IN WITNESS WHEREOF, the parties hereto have caused this Share Exchange Agreement to be duly executed by their respective authorized signatories as of the date first indicated above.
ANNEX A
Definitions
“Action” means any action, suit, inquiry, notice of violation, proceeding (including any partial proceeding such as a deposition) or investigation pending or threatened in writing before or by any court, arbitrator, governmental or administrative agency, regulatory authority (federal, state, county, local or foreign), stock market, stock exchange or trading facility.
“Agreement” has the meaning set forth in the Preamble of this Agreement.

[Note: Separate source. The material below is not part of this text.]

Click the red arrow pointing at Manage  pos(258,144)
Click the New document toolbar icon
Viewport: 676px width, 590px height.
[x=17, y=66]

“Closing” has the meaning set forth in Section 1.2 of this Agreement.
“Closing Date” has the meaning set forth in Section 1.2 of this Agreement.
“Consent” means any material consent, approval, license, permit, order or authorization.
“Contract” means any contract, lease, license, indenture, note, bond, agreement, permit, concession, franchise or other instrument.
“Exchange Act” means the Securities Exchange Act of 1934, as amended.
“Fuji Sunrise” has the meaning set forth in the Preamble of this Agreement.
“HCP” has the meaning set forth in the Preamble of this Agreement.
“HCP Bylaws” means the Bylaws of HCP, as amended to the date of this Agreement.
“HCP Charter” means the Articles of Incorporation of HCP, as amended to the date of this Agreement.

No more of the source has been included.